Inspiration

By Karl Siemon

A Journey of Light

What brings good luck, is lighter than air, and illegal to launch in Australia?
That’s if you can even get one lit in windy conditions… 
Spring Square is a development in the suburb of Bankstown, Sydney. To create an engaging and peaceful journey from Sydney’s iconic harbour, FloodSlicer animated thousands of glowing Kongming lanterns that float south-west and site the location in the context of the wider city.

The film takes place mostly at night, as the lanterns explore the development and are glimpsed in interiors floating past the windows, and in interior reflections. At dawn, Spring returns, symbolically shown in animated growing flowers.

Filmed ground and aerial backgrounds were tracked in Syntheyes, and populated with  3d lanterns which float over iconic sites in the harbour and around Bankstown. The music was composed in-house by FloodSlicer to feature a mystical and romantic female vocal track.
Spring Square presented a few challenges, the main one being how to approach shots with thousands of lanterns that all had to have a consistent look, while being produced by two animation teams collaborating from Sydney and Melbourne. 

The first step was to create a system for the lanterns that could be merged into every scene, one which was not too mesh heavy and easily amended to fit different environments. The first option we considered was a PFlow system but you cannot attach lights to a particle, unless you bake the mesh or use some other work around, which adds an unnecessary step and becomes challenging for animators to amend if they are not familiar with PFlow. However, all of the location footage was to have thousands of  lanterns that would be far enough away that you would not notice a flickering light. 

So the decision was made to split the project into two different lantern systems: one would be a PFlow system using thousands of lantern sprites and the second would be a range of 3D lantern meshes with animated flickering lights used for close up shots.  
For the close ups we animated a few lanterns with rise and light flicker, duplicated them around 100 times, selected all of their final key-frames and used the Soulburn script  to randomly scatter their final position and rotation. We could then easily group the lanterns and merge them into each scene, adjusting them as needed. Once we had this system in place, we could then start working up the animated cameras and how they would interact with the scenes. 
Spring Square features an expansive central courtyard which was perfect for long drone-like camera movements through the lanterns, allowing the sense of floating along with them while also emphasising the space.
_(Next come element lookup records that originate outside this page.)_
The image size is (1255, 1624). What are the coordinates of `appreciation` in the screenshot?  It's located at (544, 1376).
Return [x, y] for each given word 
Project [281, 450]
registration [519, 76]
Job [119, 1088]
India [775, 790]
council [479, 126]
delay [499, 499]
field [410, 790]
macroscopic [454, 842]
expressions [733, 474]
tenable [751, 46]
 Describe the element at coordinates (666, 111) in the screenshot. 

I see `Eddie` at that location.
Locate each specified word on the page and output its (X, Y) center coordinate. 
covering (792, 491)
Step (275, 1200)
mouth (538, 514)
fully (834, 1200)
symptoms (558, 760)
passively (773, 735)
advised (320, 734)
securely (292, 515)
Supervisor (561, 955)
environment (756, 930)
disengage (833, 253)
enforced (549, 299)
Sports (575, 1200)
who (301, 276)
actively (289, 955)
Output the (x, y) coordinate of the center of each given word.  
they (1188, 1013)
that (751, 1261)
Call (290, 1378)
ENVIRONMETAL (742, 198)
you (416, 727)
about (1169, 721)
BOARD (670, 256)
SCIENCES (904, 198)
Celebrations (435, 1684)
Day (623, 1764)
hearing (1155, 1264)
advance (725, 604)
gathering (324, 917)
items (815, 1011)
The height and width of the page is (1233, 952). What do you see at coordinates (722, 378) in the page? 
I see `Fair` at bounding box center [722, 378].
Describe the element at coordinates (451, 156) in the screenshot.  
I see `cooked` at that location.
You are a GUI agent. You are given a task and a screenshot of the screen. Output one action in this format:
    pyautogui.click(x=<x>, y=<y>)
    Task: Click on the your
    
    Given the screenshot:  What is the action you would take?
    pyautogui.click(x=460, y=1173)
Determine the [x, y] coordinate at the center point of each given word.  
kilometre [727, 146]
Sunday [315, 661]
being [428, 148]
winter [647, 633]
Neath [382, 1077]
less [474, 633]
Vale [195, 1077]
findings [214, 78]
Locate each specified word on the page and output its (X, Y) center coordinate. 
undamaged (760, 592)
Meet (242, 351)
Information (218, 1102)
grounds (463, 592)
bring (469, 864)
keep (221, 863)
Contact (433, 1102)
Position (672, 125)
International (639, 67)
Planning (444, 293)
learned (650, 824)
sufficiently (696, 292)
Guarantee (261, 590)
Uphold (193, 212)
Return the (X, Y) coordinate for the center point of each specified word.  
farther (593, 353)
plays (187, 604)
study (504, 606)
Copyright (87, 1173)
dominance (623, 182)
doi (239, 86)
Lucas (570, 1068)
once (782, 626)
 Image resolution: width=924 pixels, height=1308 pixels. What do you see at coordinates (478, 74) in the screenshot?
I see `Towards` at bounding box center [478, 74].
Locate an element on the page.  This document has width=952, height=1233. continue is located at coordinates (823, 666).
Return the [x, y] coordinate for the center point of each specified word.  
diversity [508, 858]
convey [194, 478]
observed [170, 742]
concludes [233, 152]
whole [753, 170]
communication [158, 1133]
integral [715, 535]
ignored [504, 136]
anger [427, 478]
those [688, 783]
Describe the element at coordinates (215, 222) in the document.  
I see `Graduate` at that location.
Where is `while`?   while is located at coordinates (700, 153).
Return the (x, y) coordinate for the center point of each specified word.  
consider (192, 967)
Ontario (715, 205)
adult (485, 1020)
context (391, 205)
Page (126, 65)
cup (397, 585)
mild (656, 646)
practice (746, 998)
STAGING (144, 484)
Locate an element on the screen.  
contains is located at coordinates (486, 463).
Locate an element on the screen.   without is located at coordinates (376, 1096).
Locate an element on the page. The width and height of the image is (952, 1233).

To achieve this we blocked out the point-to-point camera compositions, created a smooth spline between them, path constrained the camera to the spline and then worked on the timing of key-frames, adding banking where necessary.   
After the lanterns were solved, we added some GrowFX vines and trees, a moving sun and an animated sky for the final "spring awakening" chapter. 
Using depth-of-field shifts in After Effects gave us the opportunity to create moments of softness and flickering lens blurs, using the lanterns as ornaments to the architecture.
The final challenge came when filming talent on a windy beach as she enigmatically lights a lantern, and pretends to release it. The introduction was supposed to prepare us for a whistful, dream-like mood - however the wind would blow out the lantern every time it was relit and gradually turned the paper into a charred black mess that was more Hindenburg than Hopeful. 

Eventually we gave up and the lantern was replaced with 3d, showing that not everything is better in the real world!